Guest Blog: Spectrum Auction Sellers Should Beware ‘Gifts’ from FCC
After a 10-year stalemate in the epic war with Troy, Greek king Odysseus devised a clever ruse that would become the stuff of legend. He built a large wooden horse, placed it outside the city gates and waited for the Trojans to take it in. Believing the war to be over, and the horse to be a gift, the unwary Trojans accepted it against the advice of Cassandra and Laocoon, who warned their compatriots to beware of Greeks bearing gifts. At night, Greek soldiers led by Odysseus, dropped from the Trojan horse and sacked the city. Troy succumbed and Greece lives on today.
This tale contains a modern-day moral if we cast the government as Greeks and the broadcasters as Trojans. Over the next few years, the U.S. government is scheduled to auction some of the most valuable airwaves, or spectrum, owned by television broadcasters to make way for more wireless and mobile services. This gift to America's future is courtesy of President Obama, former FCC chairman Genachowski and a penurious Congress who endorsed the plan in 2012 — all, of course, to advance broadband and the public interest.
Today, we are less than a year away from the scheduled broadcast incentive auction, but all is not well.
FCC chairman Tom Wheeler pitches the sale as a “once-in-a-lifetime opportunity,” implying the quest for spectrum soon could come to a close. Given such talk, broadcasters might want to heed Laocoon’s advice. Nothing about the proposed auction is what it purports, which could explain why the National Association of Broadcasters (NAB) has opted to sue the FCC.
In exchange for their valuable spectrum holdings, broadcasters ostensibly will receive serious cash. But this is a decision not to be taken lightly. It portends a drastically and indelibly changed communications landscape, which tilts invariably in favor of the wireless industry. The first installment of the tripartite auction yielded over $40 billion for the sale of AWS-3 wireless spectrum.

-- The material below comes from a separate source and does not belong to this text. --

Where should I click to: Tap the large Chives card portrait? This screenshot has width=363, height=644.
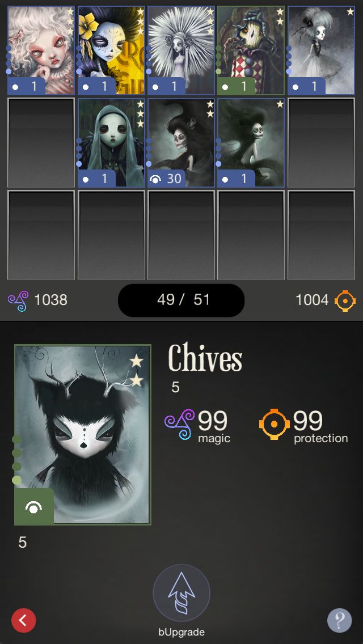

This was double the most liberal projection, and has ushered in a new stage of anticipatory, irrational exuberance for the broadcast spectrum to come.
To be fair, the prospect of gaining tens, if not hundreds, of millions of dollars for underutilized spectrum is hard to argue against. For some broadcasters, this would be a long-overdue reward for years of thankless toil in the vineyards. After all, the auction is completely voluntary. And yet, relinquishing a scarce and irreplaceable resource, at any cost, could spell the end of broadcasting as we now know it, especially as those left standing are “repacked” into new and unfamiliar spaces. If there is a broadcast victory to be had, it may be pyrrhic. Once sold, the spectrum is forever gone, and with it a unique nexus and claim to communities across America.
Of course, the market is anything but predictable, and the incentive auction could prove too complicated, contentious or concessional for broadcasters to embrace wholesale. While some hope for such an outcome, the die appears to be cast. The cruel irony, however, is that broadcasters have been the most reliable partners to government — ever present through disasters, emergencies and times of trouble. In exchange for such enduring loyalty, the government has proffered a scheme to reallocate spectrum that may be predatory, if not altogether plunderous. The fact that it is voluntary does not lend it verisimilitude.
Broadcasters were once known as a hearty bunch. To prevail in the broadband future, they will need every bit of wit to survive this latest Trojan horse. The prescient among them should unfurl the warning flags when the government flashes an incentive, subsidy or credit to motivate industry complicity. And lest they forget the admonition of Cassandra, if a gift looks too good to be true, it probably is, even if left at the front gate of your once-impenetrable fortress.
Adonis Hoffman is an attorney and adjunct professor in Communication, Culture and Technology at Georgetown University. He recently left the FCC, where he had been chief of staff and senior legal advisor to FCC commissioner Mignon Clyburn. He is also the author of Doing Good: The New Rules of Corporate Responsibility, Conscience and Character.